When deputizing an agent who is not you to accomplish tasks on your behalf, there are certain concerns to… not address, but make sure are addressed. Let’s not Goodhart here. Jessica Taylor named “quantilization”. Paul Christiano named “myopia”. Eliezer Yudkowsky named “low impact” and “shutdownability”. I name “eli5ability” and I name “compressibility” and I name “checkpointable” and I name “testable”.
OVERVIEW
When we list out all of our proxy measures, we want corrigibility to be overdetermined. We want to achieve 70% of our goals completely and the rest half-assed and still end up with a corrigible agent. It’s okay to project what we want from an agent onto non-orthogonal dimensions and call each vector important.
So let’s define a corrigible agent. A corrigible agent is an agent that:
Does what we want it to do.
Doesn’t want to do something else.
Can easily be checked for doing what we want it to do.
Can be shut down if we want it to stop doing something.
Can be restarted if we want it to do something else.
Can be explained to us why it did something.
Doesn’t hide its intentions from us.
Doesn’t want us to not know its intentions.
Can be retrained to do something different if we want it to.
Additionally, because we live in the real world, it must not be too computationally expensive to train, run, check, shut down, restart, explain, retrain, or understand. This includes CPU cycles, wall-clock time, human thought, and so on.

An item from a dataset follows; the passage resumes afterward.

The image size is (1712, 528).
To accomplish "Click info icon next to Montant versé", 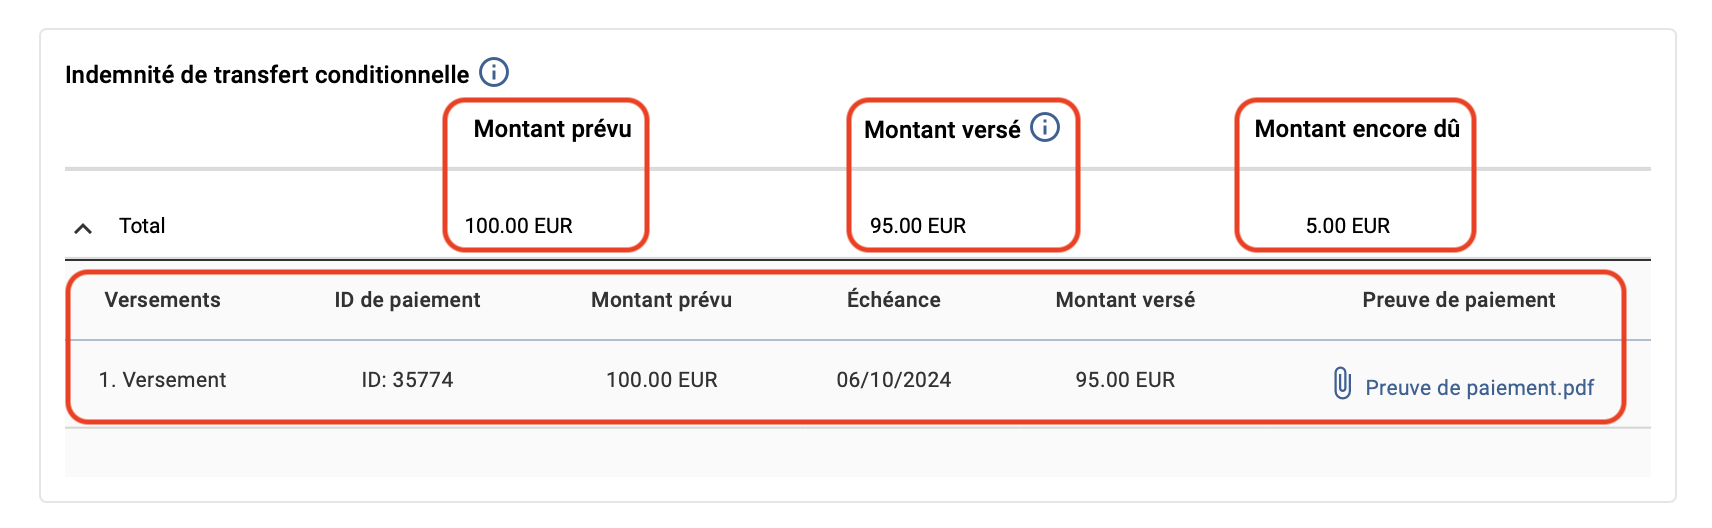I will [1045, 128].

My additions to the lexicon of corrigibility proxy measures is eli5ability, compressibility, checkpointable, and testable, and I will define them here.
ELI5ABILITY
A planning process must output simple plans. Complicated plans will fail, or if they succeed, will not be understandable by a human. This leads to the following heuristic: “eli5ability” means a plan must be understandable by a non-expert. “Understandable” is a technical term with a specific meaning in psychology: if a person has a model of the task in their heads, and the model is sufficiently close to the real task that they can use it to make predictions. Here the resulting plan must be simple enough to be an input to a much simpler AI whose predictions about the effects score well on whatever heuristics we mean to evaluate those plans. This is the sort of adversarial relationship which can be trained and improved in parallel, which in no way guarantees aligned AI but which certainly constrains the space of non-aligned AIs.
COMPRESSIBILITY
Planning processes must output compressible plans, in the sense that a joint probability function over a simple causal model can be specified by far fewer numbers than one over a complex causal model. The plan must be modular and each individual part packaged and vetted by other safety procedures without context, and the effects of the parts be vetted as a whole without the methods, as estimated both by the planning AI and by the eli5 AI.
CHECKPOINTABLE
Planning processes must output staged plans. Flexibility in timing, location, target, geography, personnel, etc should be part of the training process, such that rewards are commensurate (a) having checkpoints, and (b) changing the environment after every checkpoint. All coupling in plans must be penalized.
TESTABLE
We need a new name for this one. I’m thinking of testable in the sense that code can be made testable by making it more modular, more idempotent, etc. Plans should come in pieces and those pieces should have expected effects and real life unit tests as part of the output and plans without those are highly penalized. It goes without saying at this point that the test here is not that the AI tell us what those expected effects and tests are, but that they agree with what other adversarially trained AIs say.
FINAL NOTES
The main intuition I take from examining the product of my own intuitions with the half-assed text completion from OpenAI’s Playground is that it may be a useful line of thought to reward a powerful optimizer, while training, according to how well its stated expected effects of its plans agree with the expected effects stated by several differently-built less-powerful optimizers (also being trained) when presented with its plans as inputs. This may at least help force a powerful optimizer to intend to deceive us if it wants to avoid our actual request, at which point other intent-extraction safety tools may have an easier time picking up on its deceit.